TRIBUNNEWS.COM, JAKARTA - Bakal calon gubernur DKI Jakarta. Anies Baswedan, menceritakan pengalaman masa mudanya yang memiliki kesan tersendiri tentang Pasar Tanah Abang, Jakarta Pusat.
Cerita itu disampaikan kepada para pewarta ketika Anies blusukan ke Pasar Blok G Tanah Abang, pada Jumat (21/10/2016).
"Ketika SMA, saya rutin datang ke Tanah Abang. Kebetulan waktu kami di Yogya, di rumah ada usaha jual mukena, mukenanya home industry. Jadi kain dan rendanya selalu kami beli di Jakarta. Saya anak sulung yang dapat tugas kalau belanja renda ke Jakarta selalu ke Tanah Abang," kata Anies.

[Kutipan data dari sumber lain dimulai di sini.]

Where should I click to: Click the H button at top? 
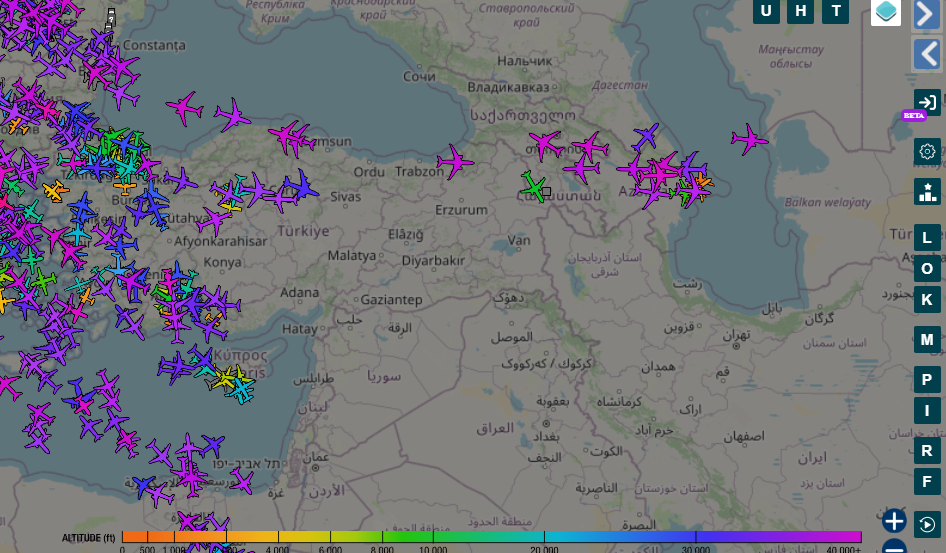[x=800, y=11]
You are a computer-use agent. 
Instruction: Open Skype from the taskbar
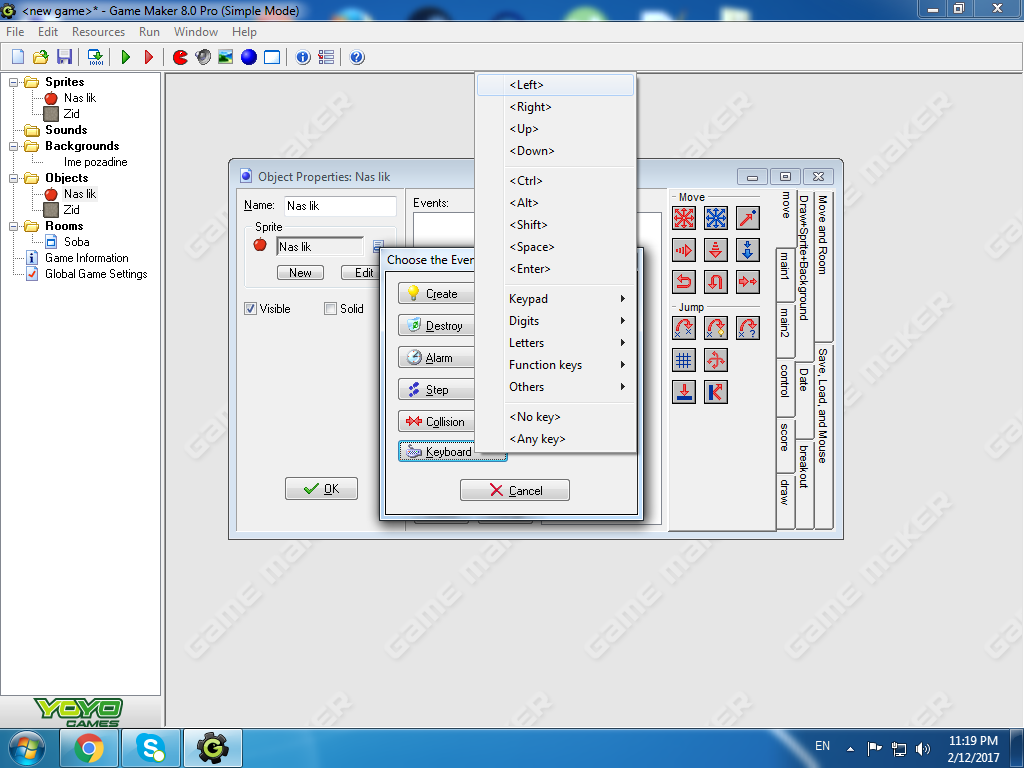pos(151,747)
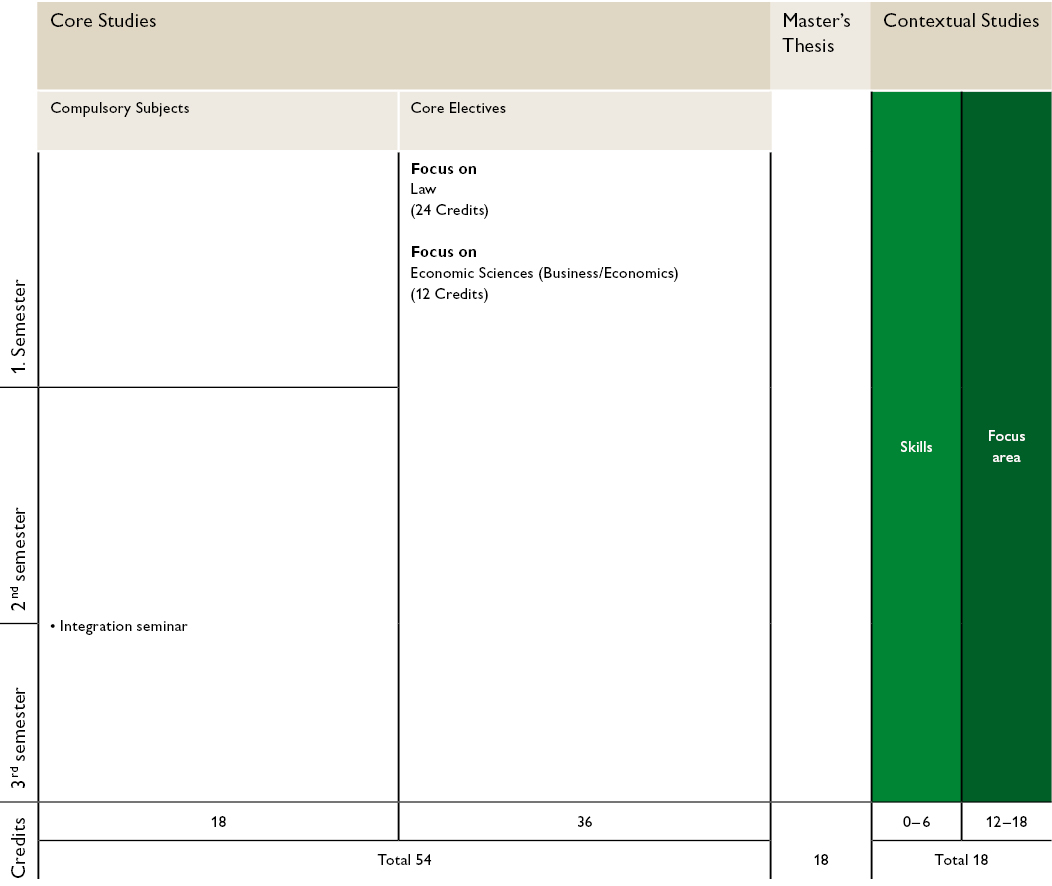Image resolution: width=1052 pixels, height=886 pixels.
Task: Click the Core Studies header
Action: click(x=103, y=21)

Baca: Reaksi Anies Baswedan Dipuji Ganteng Oleh Seorang Wanita
Baca: SMRC: Soal Ganteng, Agus Yudhoyono Menang Telak, Tapi Jakarta Tak Butuh Itu
Menurut Anies, saat itu, suasana Tanah Abang memang berbeda jauh ketimbang saat ini. Suasana berbeda yang dimaksud adalah kondisi pasar Tanah Abang saat ini yang semrawut dan macet, sehingga menimbulkan kesan tidak tertata dengan baik.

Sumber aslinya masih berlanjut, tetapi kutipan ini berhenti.